From my experience the pumps do ok at first, but after a few weeks some of the liquid, usually the activator, can build up inside the pump which means every pump you get less and less. I went back to using small dixie cups (3oz, cheap at walmart), makes mixing even small batches very easy and it's easy to estimate 1, 1.5, or 2oz if needed.

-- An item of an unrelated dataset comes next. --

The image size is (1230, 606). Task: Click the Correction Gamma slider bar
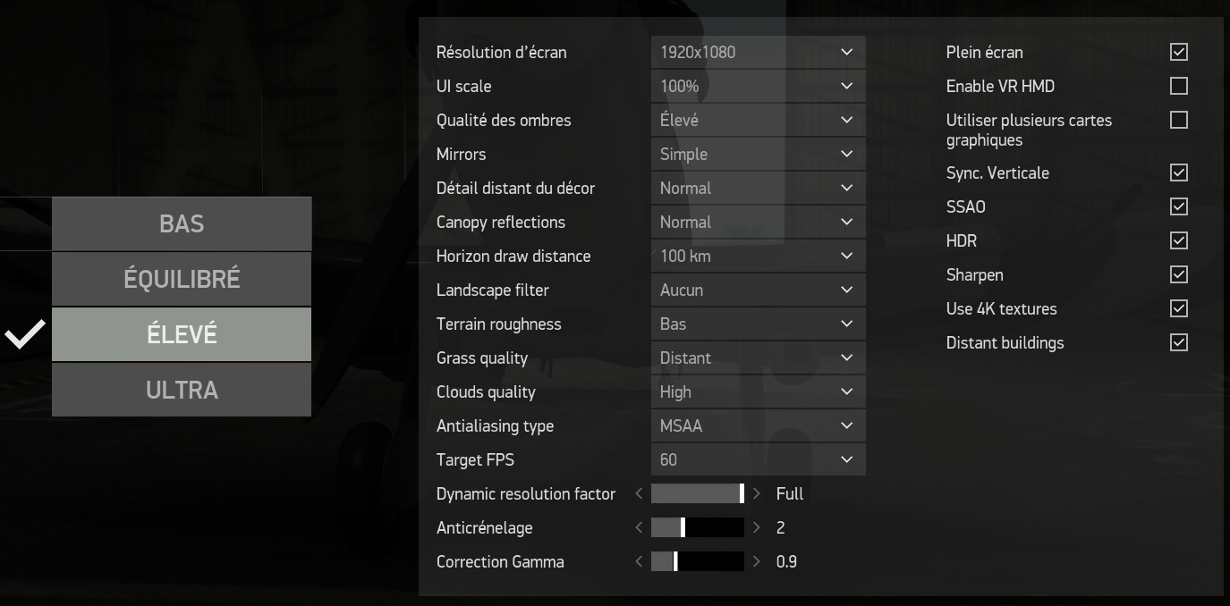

PS. I didn't have a belt sander for my last build, but I'm thinking a new one is in my future.


----------



## Andrewp

I think I would have earned an "attaboy" from Brett last night -- used this:











to knock down the the sedge (I think that's the word -- its the hard edge on one side of fiberglass tape) on all of the tape runs on the inside of the boat.  Gotta say the sureform really did a nice job, creating nice fiberglass shavings as opposed to what a sander would have created (lots of fiberglass dust).  I didn't dust-up the inside of my garage, and it was easy to shop-vac the shavings.  

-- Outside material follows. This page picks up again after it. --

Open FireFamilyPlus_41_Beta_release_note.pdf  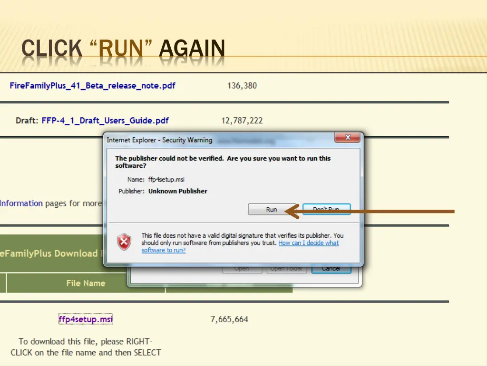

D'oh [smiley=1-doh.gif] -- maybe I'll rescue those shavings in case I have to do a patch somewhere .....


----------



## firecat1981

> D'oh -- maybe I'll rescue those shavings in case I have to do a patch somewhere .....

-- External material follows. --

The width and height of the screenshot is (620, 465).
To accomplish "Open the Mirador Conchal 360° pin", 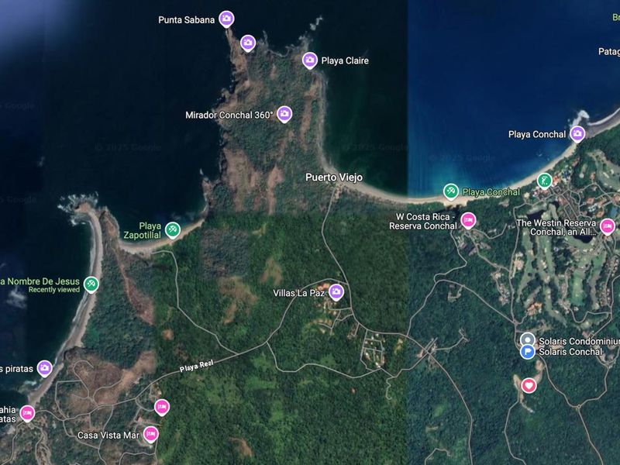I will 284,114.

That's a good idea, I saved everything I sanded off and used it later on, just kept emptying the sander bag into a bucket.

I got into the habbit of cutting off the thick edge of the tape before I glassed it in. just made things a hair easier later on.


----------



## Brett

> I think I would have earned an "attaboy" from Brett last night -- used this:
> 
> 
> 
> 
> 
> 
> 
> 
> 
> 
> 
> to knock down the the sedge (I think that's the word -- its the hard edge on one side of fiberglass tape) on all of the tape runs on the inside of the boat.  Gotta say the sureform really did a nice job, creating nice fiberglass shavings as opposed to what a sander would have created (lots of fiberglass dust).  I didn't dust-up the inside of my garage, and it was easy to shop-vac the shavings.
> 
> D'oh [smiley=1-doh.gif] -- maybe I'll rescue those shavings in case I have to do a patch somewhere .....



Tee-hee...Attaboy AP... 

btw, the word you're looking for is:

http://en.wikipedia.org/wiki/Selvage


----------



## Andrewp

Progress and pics ....

Last posting I reported that I had gotten two layers of fiberglass tape layed into the inside of the boat.  Here's what that looks like ......

From back ...



From front ...




This weekend I flipped the boat over and started on the outside.  First, had to spend some "quality time" with my sander to round off some edges (ugh!! I really do not like sanding).  Then applied unthickended epoxy on all joints and let it soak in and set up a bit.  While it was doing that I applied thickened epoxy to all edge areas where seams were located, and also added to any drill holes or spots than needed it.  Then started taping ...... and got 1 layer on all external seams, so I still have another one to go.  Hopefully will tackle that in bits and pieces at night during this week ....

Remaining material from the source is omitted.